Problem description:
Start at the line below containing "Task: Click the Instagram camera logo icon" and stop at the line containing "Image resolution: width=1024". Repeat every line of that stretch exactly, and nothing outside it.

Supplied entries:
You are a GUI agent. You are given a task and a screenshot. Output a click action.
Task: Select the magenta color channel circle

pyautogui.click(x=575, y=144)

* * *

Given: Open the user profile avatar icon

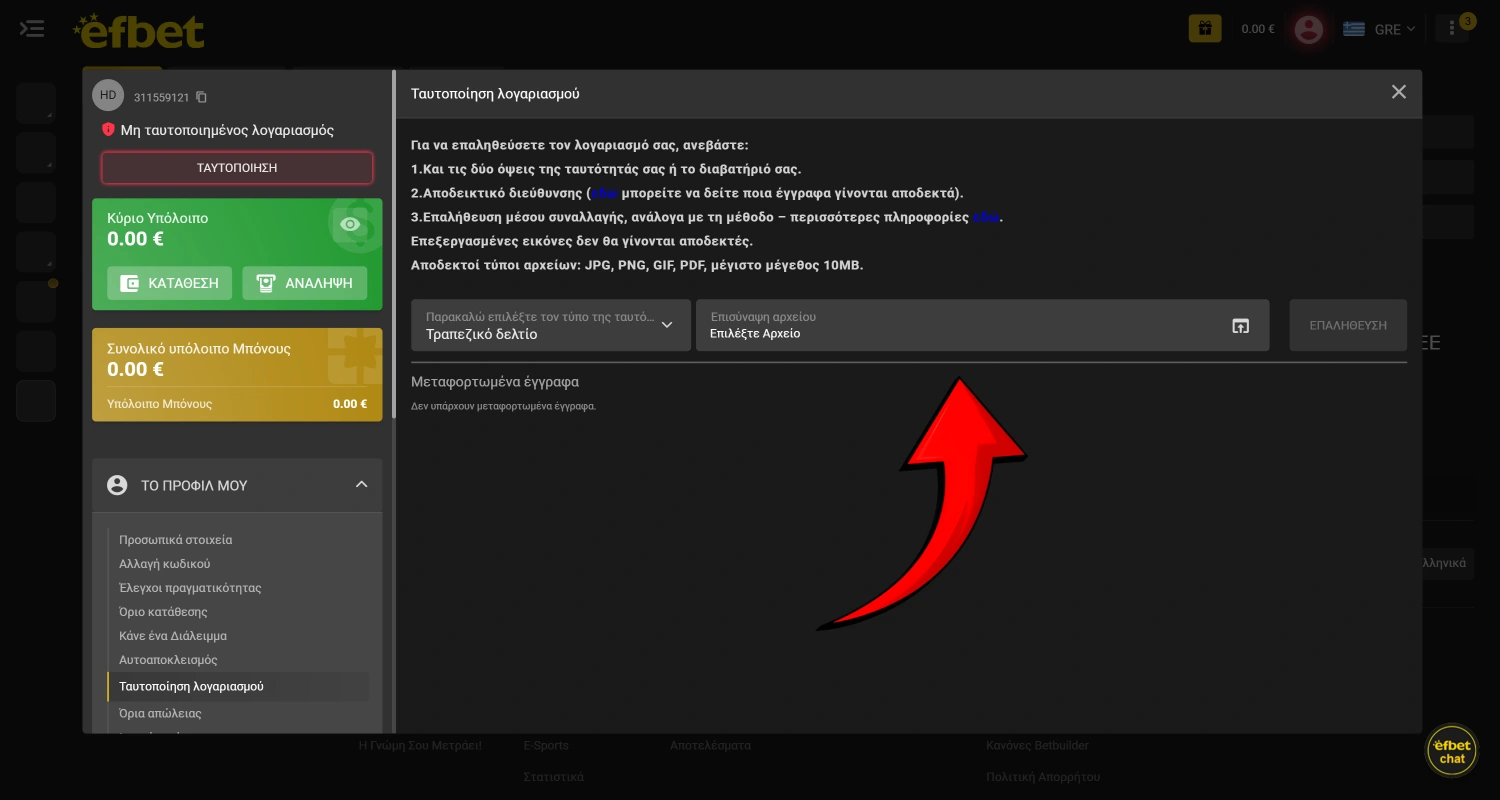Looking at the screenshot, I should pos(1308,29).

---

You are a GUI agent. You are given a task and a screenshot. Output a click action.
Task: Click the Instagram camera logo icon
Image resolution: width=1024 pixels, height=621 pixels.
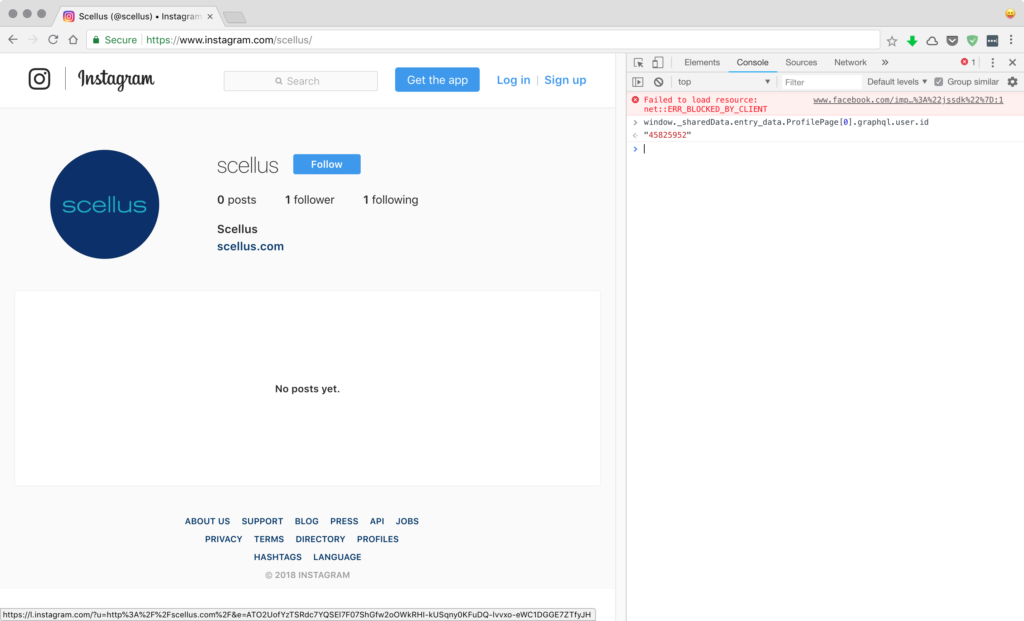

Response for this exercise:
Task: Click the Instagram camera logo icon
Image resolution: width=1024 pixels, height=621 pixels.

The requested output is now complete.